Your answer should be an exact copy of the lines from the start of the entries to the line containing "Task: Open 账户 using its card icon", both included.

##########

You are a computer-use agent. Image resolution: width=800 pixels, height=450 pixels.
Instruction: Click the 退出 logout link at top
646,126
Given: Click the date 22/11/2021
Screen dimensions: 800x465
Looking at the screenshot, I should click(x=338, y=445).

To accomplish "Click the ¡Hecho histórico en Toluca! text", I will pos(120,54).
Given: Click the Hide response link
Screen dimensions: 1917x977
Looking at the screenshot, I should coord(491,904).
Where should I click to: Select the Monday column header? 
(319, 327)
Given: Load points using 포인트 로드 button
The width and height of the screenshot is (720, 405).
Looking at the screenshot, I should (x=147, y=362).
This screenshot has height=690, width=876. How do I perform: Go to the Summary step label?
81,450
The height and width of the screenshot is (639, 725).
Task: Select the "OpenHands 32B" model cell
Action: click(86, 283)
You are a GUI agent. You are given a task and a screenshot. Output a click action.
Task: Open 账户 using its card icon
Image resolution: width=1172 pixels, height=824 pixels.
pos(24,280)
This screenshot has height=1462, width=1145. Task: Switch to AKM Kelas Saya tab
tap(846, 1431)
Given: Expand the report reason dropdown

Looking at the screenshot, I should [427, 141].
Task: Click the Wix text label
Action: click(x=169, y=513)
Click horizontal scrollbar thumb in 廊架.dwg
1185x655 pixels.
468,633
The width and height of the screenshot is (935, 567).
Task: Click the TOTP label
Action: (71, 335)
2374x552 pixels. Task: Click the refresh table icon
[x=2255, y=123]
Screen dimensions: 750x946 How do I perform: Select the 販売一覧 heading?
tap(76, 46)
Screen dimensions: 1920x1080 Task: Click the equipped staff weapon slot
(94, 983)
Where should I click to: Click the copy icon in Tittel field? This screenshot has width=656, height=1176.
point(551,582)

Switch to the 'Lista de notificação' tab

##########

◆ RESPONSE TO THE EXERCISE:
You are a computer-use agent. Image resolution: width=800 pixels, height=450 pixels.
Instruction: Click the 退出 logout link at top
646,126
Given: Click the date 22/11/2021
Screen dimensions: 800x465
Looking at the screenshot, I should click(x=338, y=445).

To accomplish "Click the ¡Hecho histórico en Toluca! text", I will pos(120,54).
Given: Click the Hide response link
Screen dimensions: 1917x977
Looking at the screenshot, I should coord(491,904).
Where should I click to: Select the Monday column header? 
(319, 327)
Given: Load points using 포인트 로드 button
The width and height of the screenshot is (720, 405).
Looking at the screenshot, I should (x=147, y=362).
This screenshot has height=690, width=876. How do I perform: Go to the Summary step label?
81,450
The height and width of the screenshot is (639, 725).
Task: Select the "OpenHands 32B" model cell
Action: click(86, 283)
You are a GUI agent. You are given a task and a screenshot. Output a click action.
Task: Open 账户 using its card icon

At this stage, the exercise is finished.